Task details: Please repeat exactly the line containing "Instruction: Open the notifications bell" and each line after it in the records below, through the last.

[Stored records]
_ _ _ _ _
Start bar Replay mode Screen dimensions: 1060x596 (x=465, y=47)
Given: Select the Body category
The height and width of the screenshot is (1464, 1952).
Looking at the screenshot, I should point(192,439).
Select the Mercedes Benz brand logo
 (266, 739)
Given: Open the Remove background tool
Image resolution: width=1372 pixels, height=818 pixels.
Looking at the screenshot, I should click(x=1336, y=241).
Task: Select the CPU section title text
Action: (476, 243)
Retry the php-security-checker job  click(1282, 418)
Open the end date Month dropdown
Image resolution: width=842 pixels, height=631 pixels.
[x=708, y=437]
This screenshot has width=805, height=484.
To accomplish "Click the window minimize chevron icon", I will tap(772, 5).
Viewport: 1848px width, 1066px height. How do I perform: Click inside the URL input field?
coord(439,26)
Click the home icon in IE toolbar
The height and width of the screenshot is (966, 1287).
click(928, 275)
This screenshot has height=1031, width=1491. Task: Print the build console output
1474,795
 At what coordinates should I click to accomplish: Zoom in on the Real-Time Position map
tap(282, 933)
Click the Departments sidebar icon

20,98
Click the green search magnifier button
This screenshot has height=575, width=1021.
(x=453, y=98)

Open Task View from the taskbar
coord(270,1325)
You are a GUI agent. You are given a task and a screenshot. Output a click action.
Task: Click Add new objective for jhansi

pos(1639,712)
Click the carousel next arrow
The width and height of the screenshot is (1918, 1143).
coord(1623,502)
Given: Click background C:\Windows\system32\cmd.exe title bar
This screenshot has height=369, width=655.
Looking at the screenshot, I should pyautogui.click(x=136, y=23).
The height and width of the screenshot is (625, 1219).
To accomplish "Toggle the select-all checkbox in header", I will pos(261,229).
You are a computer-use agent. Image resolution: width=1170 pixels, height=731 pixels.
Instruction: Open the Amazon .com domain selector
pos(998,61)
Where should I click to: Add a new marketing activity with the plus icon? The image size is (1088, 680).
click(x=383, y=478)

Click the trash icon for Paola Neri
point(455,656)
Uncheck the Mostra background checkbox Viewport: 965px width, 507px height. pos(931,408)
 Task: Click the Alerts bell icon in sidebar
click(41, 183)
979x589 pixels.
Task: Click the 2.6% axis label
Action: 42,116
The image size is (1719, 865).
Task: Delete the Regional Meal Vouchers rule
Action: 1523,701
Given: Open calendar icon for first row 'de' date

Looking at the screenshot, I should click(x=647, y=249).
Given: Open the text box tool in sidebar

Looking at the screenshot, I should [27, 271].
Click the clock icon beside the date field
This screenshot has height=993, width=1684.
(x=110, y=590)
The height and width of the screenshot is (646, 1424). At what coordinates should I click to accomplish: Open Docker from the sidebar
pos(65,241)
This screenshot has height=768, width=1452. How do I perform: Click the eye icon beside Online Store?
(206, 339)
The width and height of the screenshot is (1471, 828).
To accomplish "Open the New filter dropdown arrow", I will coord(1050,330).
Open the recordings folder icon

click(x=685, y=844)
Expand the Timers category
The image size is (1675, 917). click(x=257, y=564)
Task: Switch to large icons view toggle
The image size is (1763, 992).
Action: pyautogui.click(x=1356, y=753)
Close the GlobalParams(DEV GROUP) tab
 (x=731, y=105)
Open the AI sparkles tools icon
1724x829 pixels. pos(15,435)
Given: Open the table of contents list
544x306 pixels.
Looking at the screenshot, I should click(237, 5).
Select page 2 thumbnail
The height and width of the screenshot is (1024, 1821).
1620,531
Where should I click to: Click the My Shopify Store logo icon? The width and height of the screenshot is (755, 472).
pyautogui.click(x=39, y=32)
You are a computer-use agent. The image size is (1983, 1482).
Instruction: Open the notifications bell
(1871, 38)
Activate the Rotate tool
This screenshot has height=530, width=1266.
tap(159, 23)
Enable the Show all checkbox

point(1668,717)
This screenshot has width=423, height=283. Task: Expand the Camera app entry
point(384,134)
_ _ _ _ _
Written solution:
Instruction: Open the notifications bell
(1871, 38)
Activate the Rotate tool
This screenshot has height=530, width=1266.
tap(159, 23)
Enable the Show all checkbox

point(1668,717)
This screenshot has width=423, height=283. Task: Expand the Camera app entry
point(384,134)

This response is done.